* [Text passage]

--- START ---

FDA Expands Use of Gilead's Liver Drug to Rare Subset of Patients

By Reuters Staff

February 17, 2016

(Reuters) - The U.S. Food and Drug Administration has expanded the use of Gilead Sciences Inc's drug Harvoni (ledipasvir and sofosbuvir) to some hepatitis C patients in the advanced stage of cirrhosis, including those who have undergone liver transplant.

"Harvoni in combination with ribavirin for 12 weeks was approved for use in chronic hepatitis C virus (HCV) genotype 1- or 4-infected liver transplant recipients without cirrhosis or with compensated cirrhosis (Child-Pugh A), and for HCV genotype 1-infected patients with decompensated cirrhosis (Child-Pugh B or C), including those who have undergone liver transplantation," the company said in a February 16 press statement.

"Harvoni is now approved for use in a broader range of patient populations, including HCV genotypes 1, 4, 5 and 6, HCV/HIV-1 coinfection, HCV genotype 1 and 4 liver transplant recipients, and genotype 1-infected patients with decompensated cirrhosis," according to the statement.

"Hepatitis C-infected patients who have decompensated cirrhosis and those who have previously received a liver transplant have an urgent need for treatment, but historically their options have been limited," said Dr. Norbert Bischofberger, Gilead's Executive Vice President of Research and Development and Chief Scientific Officer. "We are pleased that health care providers now have the information needed to offer these patients an all-oral, 12-week duration therapy with high cure rates and a tolerable side effect profile."

Harvoni had $13.86 billion worldwide sales in 2015.

--- END ---

* [Data extract]
--- START ---

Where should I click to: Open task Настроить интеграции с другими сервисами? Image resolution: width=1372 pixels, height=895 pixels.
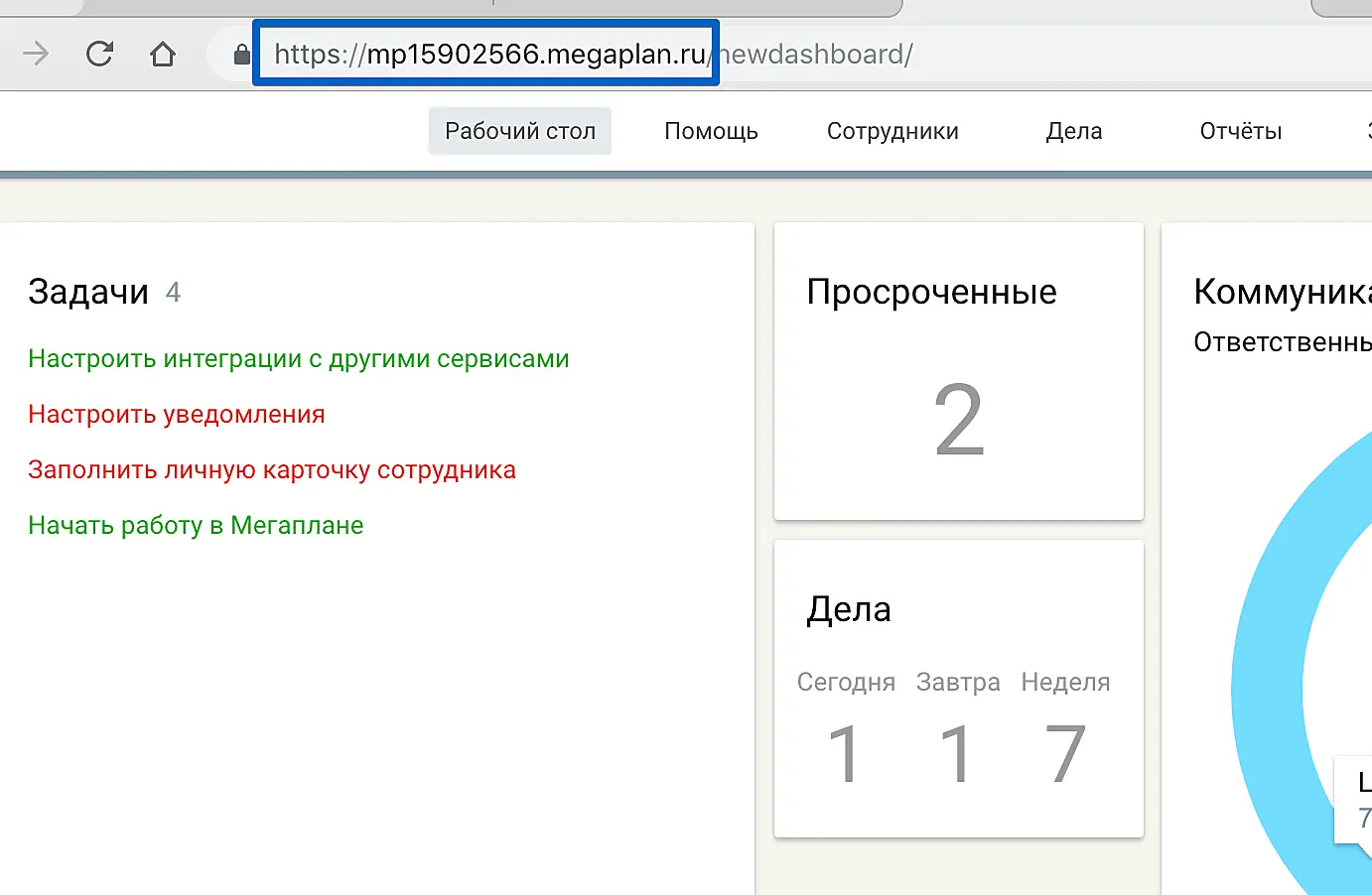point(298,359)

--- END ---

Write out the Harvoni news report word for word from "By Reuters Staff" to "16 press statement.".

* [Finished exercise]
By Reuters Staff

February 17, 2016

(Reuters) - The U.S. Food and Drug Administration has expanded the use of Gilead Sciences Inc's drug Harvoni (ledipasvir and sofosbuvir) to some hepatitis C patients in the advanced stage of cirrhosis, including those who have undergone liver transplant.

"Harvoni in combination with ribavirin for 12 weeks was approved for use in chronic hepatitis C virus (HCV) genotype 1- or 4-infected liver transplant recipients without cirrhosis or with compensated cirrhosis (Child-Pugh A), and for HCV genotype 1-infected patients with decompensated cirrhosis (Child-Pugh B or C), including those who have undergone liver transplantation," the company said in a February 16 press statement.